## Problem details
All of the data is to be set down again without alteration.

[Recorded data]
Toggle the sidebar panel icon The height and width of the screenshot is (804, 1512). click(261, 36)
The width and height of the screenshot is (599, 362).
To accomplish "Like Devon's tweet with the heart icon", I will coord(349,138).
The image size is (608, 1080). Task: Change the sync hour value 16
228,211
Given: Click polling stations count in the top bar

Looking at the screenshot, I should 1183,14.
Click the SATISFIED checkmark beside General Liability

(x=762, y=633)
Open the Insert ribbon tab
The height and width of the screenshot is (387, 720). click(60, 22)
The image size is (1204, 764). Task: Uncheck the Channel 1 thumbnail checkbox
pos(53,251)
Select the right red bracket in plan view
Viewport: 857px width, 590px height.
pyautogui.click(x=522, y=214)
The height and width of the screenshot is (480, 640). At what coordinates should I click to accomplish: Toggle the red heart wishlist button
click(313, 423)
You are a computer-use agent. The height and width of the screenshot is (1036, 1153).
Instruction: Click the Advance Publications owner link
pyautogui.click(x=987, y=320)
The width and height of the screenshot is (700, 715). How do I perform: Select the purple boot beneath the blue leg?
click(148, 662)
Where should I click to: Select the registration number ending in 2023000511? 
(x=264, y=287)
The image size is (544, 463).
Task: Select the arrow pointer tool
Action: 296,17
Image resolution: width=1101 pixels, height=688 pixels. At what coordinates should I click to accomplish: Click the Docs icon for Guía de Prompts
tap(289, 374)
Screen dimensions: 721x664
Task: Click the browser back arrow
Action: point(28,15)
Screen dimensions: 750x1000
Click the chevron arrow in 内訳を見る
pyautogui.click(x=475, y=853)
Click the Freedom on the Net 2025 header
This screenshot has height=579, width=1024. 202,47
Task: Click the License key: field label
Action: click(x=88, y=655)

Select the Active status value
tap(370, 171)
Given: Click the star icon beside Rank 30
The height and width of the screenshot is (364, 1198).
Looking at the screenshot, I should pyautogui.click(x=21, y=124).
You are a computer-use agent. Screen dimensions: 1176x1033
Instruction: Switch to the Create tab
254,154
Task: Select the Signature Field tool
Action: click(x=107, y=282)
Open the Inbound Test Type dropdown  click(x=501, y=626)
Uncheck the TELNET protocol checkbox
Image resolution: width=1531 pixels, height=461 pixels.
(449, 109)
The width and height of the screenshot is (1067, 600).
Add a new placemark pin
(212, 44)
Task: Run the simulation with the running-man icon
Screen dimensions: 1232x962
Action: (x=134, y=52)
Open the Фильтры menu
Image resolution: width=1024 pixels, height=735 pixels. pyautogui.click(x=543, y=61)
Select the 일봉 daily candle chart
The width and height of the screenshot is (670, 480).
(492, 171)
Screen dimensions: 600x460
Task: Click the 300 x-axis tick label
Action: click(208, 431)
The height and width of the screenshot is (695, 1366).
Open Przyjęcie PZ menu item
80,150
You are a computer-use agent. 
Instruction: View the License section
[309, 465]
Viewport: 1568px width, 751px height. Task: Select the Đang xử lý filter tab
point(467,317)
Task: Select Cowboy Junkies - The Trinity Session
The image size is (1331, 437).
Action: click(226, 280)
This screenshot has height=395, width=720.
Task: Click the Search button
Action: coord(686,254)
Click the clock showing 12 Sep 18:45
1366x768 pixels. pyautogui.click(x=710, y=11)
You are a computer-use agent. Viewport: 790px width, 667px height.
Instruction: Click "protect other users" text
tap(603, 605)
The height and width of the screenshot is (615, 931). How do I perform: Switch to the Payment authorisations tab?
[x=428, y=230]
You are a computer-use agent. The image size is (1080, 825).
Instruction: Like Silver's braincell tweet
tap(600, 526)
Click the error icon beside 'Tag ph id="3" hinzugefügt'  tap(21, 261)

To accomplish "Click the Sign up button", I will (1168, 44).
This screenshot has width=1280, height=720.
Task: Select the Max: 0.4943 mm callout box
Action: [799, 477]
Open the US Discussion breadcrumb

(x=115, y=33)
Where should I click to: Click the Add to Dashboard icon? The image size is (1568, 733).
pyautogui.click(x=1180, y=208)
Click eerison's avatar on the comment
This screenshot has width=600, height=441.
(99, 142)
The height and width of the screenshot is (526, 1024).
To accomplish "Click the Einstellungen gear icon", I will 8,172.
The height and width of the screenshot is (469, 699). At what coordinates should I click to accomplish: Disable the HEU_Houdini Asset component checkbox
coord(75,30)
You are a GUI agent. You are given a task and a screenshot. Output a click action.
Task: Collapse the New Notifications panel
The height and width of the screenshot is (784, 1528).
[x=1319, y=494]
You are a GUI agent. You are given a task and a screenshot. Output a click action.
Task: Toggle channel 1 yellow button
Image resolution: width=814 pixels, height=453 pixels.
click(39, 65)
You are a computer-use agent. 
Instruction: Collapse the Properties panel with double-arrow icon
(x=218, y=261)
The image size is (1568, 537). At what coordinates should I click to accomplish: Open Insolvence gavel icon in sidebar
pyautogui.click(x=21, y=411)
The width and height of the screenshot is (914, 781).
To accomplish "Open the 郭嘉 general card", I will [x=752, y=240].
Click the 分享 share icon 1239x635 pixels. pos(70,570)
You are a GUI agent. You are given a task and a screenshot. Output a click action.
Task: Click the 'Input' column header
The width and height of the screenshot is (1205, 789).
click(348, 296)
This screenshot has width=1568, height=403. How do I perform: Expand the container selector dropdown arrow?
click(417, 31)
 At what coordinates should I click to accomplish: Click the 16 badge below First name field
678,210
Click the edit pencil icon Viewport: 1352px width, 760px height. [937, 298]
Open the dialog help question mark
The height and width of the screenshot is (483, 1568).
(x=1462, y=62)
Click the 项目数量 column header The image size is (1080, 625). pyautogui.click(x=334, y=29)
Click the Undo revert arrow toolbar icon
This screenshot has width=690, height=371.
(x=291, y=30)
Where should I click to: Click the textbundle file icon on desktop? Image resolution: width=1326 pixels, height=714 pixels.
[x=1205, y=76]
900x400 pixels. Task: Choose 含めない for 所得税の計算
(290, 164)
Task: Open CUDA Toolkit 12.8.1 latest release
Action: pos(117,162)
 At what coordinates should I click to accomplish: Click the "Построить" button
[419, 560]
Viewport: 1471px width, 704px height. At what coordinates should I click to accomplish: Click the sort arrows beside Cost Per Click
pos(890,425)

## Output
Toggle the sidebar panel icon The height and width of the screenshot is (804, 1512). click(261, 36)
The width and height of the screenshot is (599, 362).
To accomplish "Like Devon's tweet with the heart icon", I will coord(349,138).
The image size is (608, 1080). Task: Change the sync hour value 16
228,211
Given: Click polling stations count in the top bar

Looking at the screenshot, I should 1183,14.
Click the SATISFIED checkmark beside General Liability

(x=762, y=633)
Open the Insert ribbon tab
The height and width of the screenshot is (387, 720). click(60, 22)
The image size is (1204, 764). Task: Uncheck the Channel 1 thumbnail checkbox
pos(53,251)
Select the right red bracket in plan view
Viewport: 857px width, 590px height.
pyautogui.click(x=522, y=214)
The height and width of the screenshot is (480, 640). At what coordinates should I click to accomplish: Toggle the red heart wishlist button
click(313, 423)
You are a computer-use agent. The height and width of the screenshot is (1036, 1153).
Instruction: Click the Advance Publications owner link
pyautogui.click(x=987, y=320)
The width and height of the screenshot is (700, 715). How do I perform: Select the purple boot beneath the blue leg?
click(148, 662)
Where should I click to: Select the registration number ending in 2023000511? 
(x=264, y=287)
The image size is (544, 463).
Task: Select the arrow pointer tool
Action: 296,17
Image resolution: width=1101 pixels, height=688 pixels. At what coordinates should I click to accomplish: Click the Docs icon for Guía de Prompts
tap(289, 374)
Screen dimensions: 721x664
Task: Click the browser back arrow
Action: point(28,15)
Screen dimensions: 750x1000
Click the chevron arrow in 内訳を見る
pyautogui.click(x=475, y=853)
Click the Freedom on the Net 2025 header
This screenshot has height=579, width=1024. 202,47
Task: Click the License key: field label
Action: click(x=88, y=655)

Select the Active status value
tap(370, 171)
Given: Click the star icon beside Rank 30
The height and width of the screenshot is (364, 1198).
Looking at the screenshot, I should pyautogui.click(x=21, y=124).
You are a computer-use agent. Screen dimensions: 1176x1033
Instruction: Switch to the Create tab
254,154
Task: Select the Signature Field tool
Action: click(x=107, y=282)
Open the Inbound Test Type dropdown  click(x=501, y=626)
Uncheck the TELNET protocol checkbox
Image resolution: width=1531 pixels, height=461 pixels.
(449, 109)
The width and height of the screenshot is (1067, 600).
Add a new placemark pin
(212, 44)
Task: Run the simulation with the running-man icon
Screen dimensions: 1232x962
Action: (x=134, y=52)
Open the Фильтры menu
Image resolution: width=1024 pixels, height=735 pixels. pyautogui.click(x=543, y=61)
Select the 일봉 daily candle chart
The width and height of the screenshot is (670, 480).
(492, 171)
Screen dimensions: 600x460
Task: Click the 300 x-axis tick label
Action: click(208, 431)
The height and width of the screenshot is (695, 1366).
Open Przyjęcie PZ menu item
80,150
You are a computer-use agent. 
Instruction: View the License section
[309, 465]
Viewport: 1568px width, 751px height. Task: Select the Đang xử lý filter tab
point(467,317)
Task: Select Cowboy Junkies - The Trinity Session
The image size is (1331, 437).
Action: click(226, 280)
This screenshot has height=395, width=720.
Task: Click the Search button
Action: coord(686,254)
Click the clock showing 12 Sep 18:45
1366x768 pixels. pyautogui.click(x=710, y=11)
You are a computer-use agent. Viewport: 790px width, 667px height.
Instruction: Click "protect other users" text
tap(603, 605)
The height and width of the screenshot is (615, 931). How do I perform: Switch to the Payment authorisations tab?
[x=428, y=230]
You are a computer-use agent. The image size is (1080, 825).
Instruction: Like Silver's braincell tweet
tap(600, 526)
Click the error icon beside 'Tag ph id="3" hinzugefügt'  tap(21, 261)

To accomplish "Click the Sign up button", I will (1168, 44).
This screenshot has width=1280, height=720.
Task: Select the Max: 0.4943 mm callout box
Action: [799, 477]
Open the US Discussion breadcrumb

(x=115, y=33)
Where should I click to: Click the Add to Dashboard icon? The image size is (1568, 733).
pyautogui.click(x=1180, y=208)
Click eerison's avatar on the comment
This screenshot has width=600, height=441.
(99, 142)
The height and width of the screenshot is (526, 1024).
To accomplish "Click the Einstellungen gear icon", I will 8,172.
The height and width of the screenshot is (469, 699). At what coordinates should I click to accomplish: Disable the HEU_Houdini Asset component checkbox
coord(75,30)
You are a GUI agent. You are given a task and a screenshot. Output a click action.
Task: Collapse the New Notifications panel
The height and width of the screenshot is (784, 1528).
[x=1319, y=494]
You are a GUI agent. You are given a task and a screenshot. Output a click action.
Task: Toggle channel 1 yellow button
Image resolution: width=814 pixels, height=453 pixels.
click(39, 65)
You are a computer-use agent. 
Instruction: Collapse the Properties panel with double-arrow icon
(x=218, y=261)
The image size is (1568, 537). At what coordinates should I click to accomplish: Open Insolvence gavel icon in sidebar
pyautogui.click(x=21, y=411)
The width and height of the screenshot is (914, 781).
To accomplish "Open the 郭嘉 general card", I will [x=752, y=240].
Click the 分享 share icon 1239x635 pixels. pos(70,570)
You are a GUI agent. You are given a task and a screenshot. Output a click action.
Task: Click the 'Input' column header
The width and height of the screenshot is (1205, 789).
click(348, 296)
This screenshot has width=1568, height=403. How do I perform: Expand the container selector dropdown arrow?
click(417, 31)
 At what coordinates should I click to accomplish: Click the 16 badge below First name field
678,210
Click the edit pencil icon Viewport: 1352px width, 760px height. [937, 298]
Open the dialog help question mark
The height and width of the screenshot is (483, 1568).
(x=1462, y=62)
Click the 项目数量 column header The image size is (1080, 625). pyautogui.click(x=334, y=29)
Click the Undo revert arrow toolbar icon
This screenshot has width=690, height=371.
(x=291, y=30)
Where should I click to: Click the textbundle file icon on desktop? Image resolution: width=1326 pixels, height=714 pixels.
[x=1205, y=76]
900x400 pixels. Task: Choose 含めない for 所得税の計算
(290, 164)
Task: Open CUDA Toolkit 12.8.1 latest release
Action: pos(117,162)
 At what coordinates should I click to accomplish: Click the "Построить" button
[419, 560]
Viewport: 1471px width, 704px height. At what coordinates should I click to accomplish: Click the sort arrows beside Cost Per Click
pos(890,425)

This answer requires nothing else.